I recently wrote about what happened when my empty nest got filled up again after my daughter finished college. This time I want to tell you how we made sure, before she even went to college, that her stuff wouldn’t live here longer than she would.
When my daughter was packing up to go to college, I acknowledged that she might never live with us again. Like so many who experience a taste of life away from parents, she might (as I did) decide to spend her summers on campus. She might even decide to live permanently in that area after graduating, as many of my college friends did.
So I asked her to go through every storage space in her room and make sure that she got rid of anything that she wasn’t expecting to need in the future. As it turns out, she did return home every summer, much to our delight. However, we repeated this exercise at the end of every summer.
This was not a new exercise for my daughter.

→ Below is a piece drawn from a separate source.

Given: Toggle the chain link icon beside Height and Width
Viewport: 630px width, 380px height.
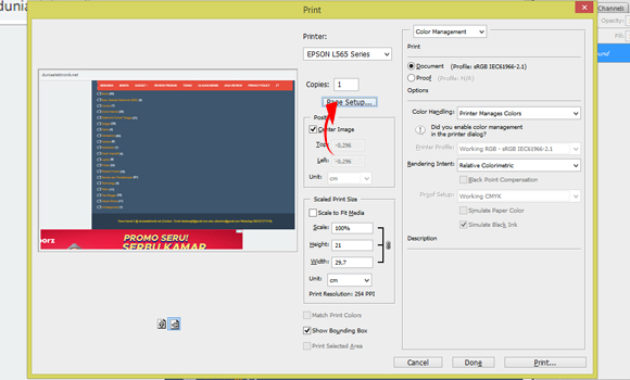Looking at the screenshot, I should [388, 245].
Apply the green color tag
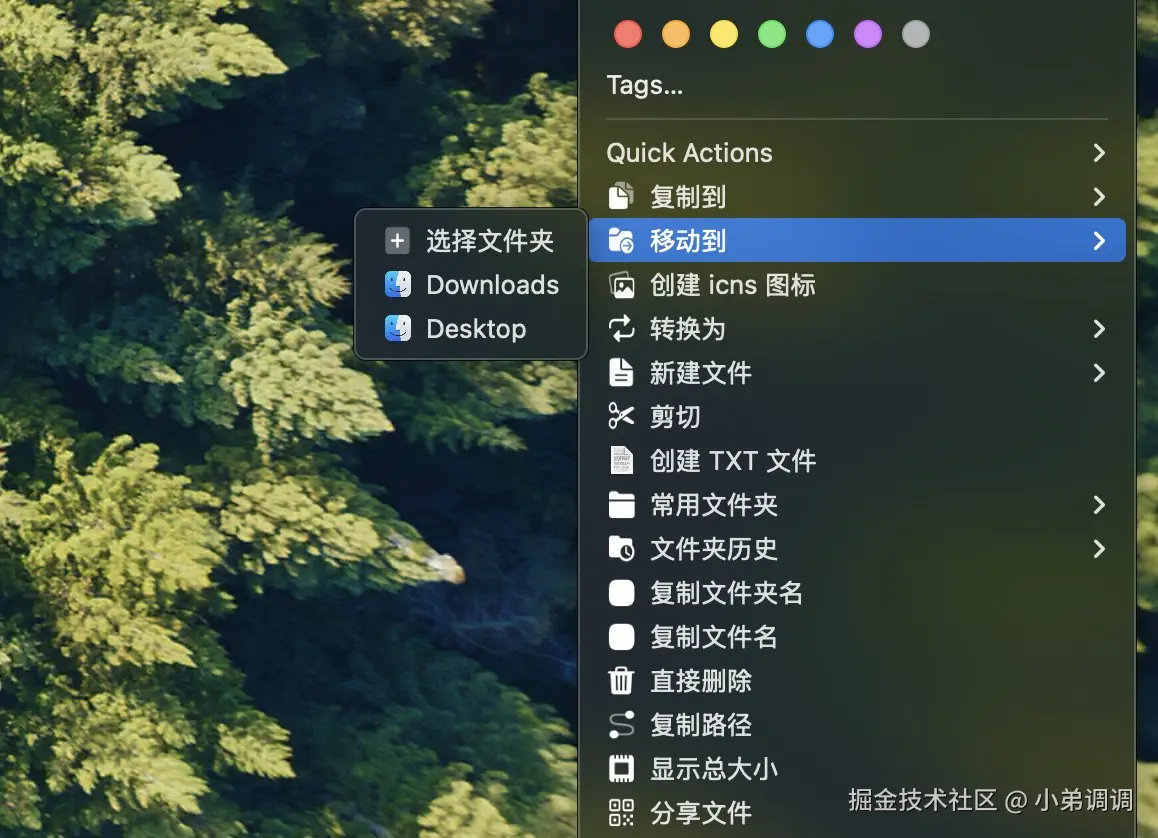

Since she was small, I have urged her to review her books and toys in advance of her birthday and the December holidays so that she could make room for the new ones that would shortly be coming her way. She was always happy to oblige!
Getting rid of unwanted stuff at the end of every summer wasn’t nearly as fun as anticipating new toys, but she was always willing. It was also helpful to ensure that she wasn’t forgetting something that she wanted to take back with her to college.
When I got my first apartment after finishing graduate school, I was very proud of the fact that nothing of mine remained in my parents’ home, even though I was living in a small studio apartment. Anything that wasn’t worth having with me in my new life was clearly not worth saving.
I have had many clients whose grown children leave bedrooms full of stuff behind. They may be living in another city, even married with children, yet their childhood rooms have never been completely cleaned out. Now that they have busy grown-up lives, it’s harder for them to take the time to go through boxes and closets and drawers full of stuff.
Some clients ask me for advice on how to get their adult children to come get their stuff. I suggest that they give their children a deadline. Anything that hasn’t been picked up by that date will be donated or tossed.
If you have children living at home, teach them how to downsize. It’s a skill they will find very useful as a grownup.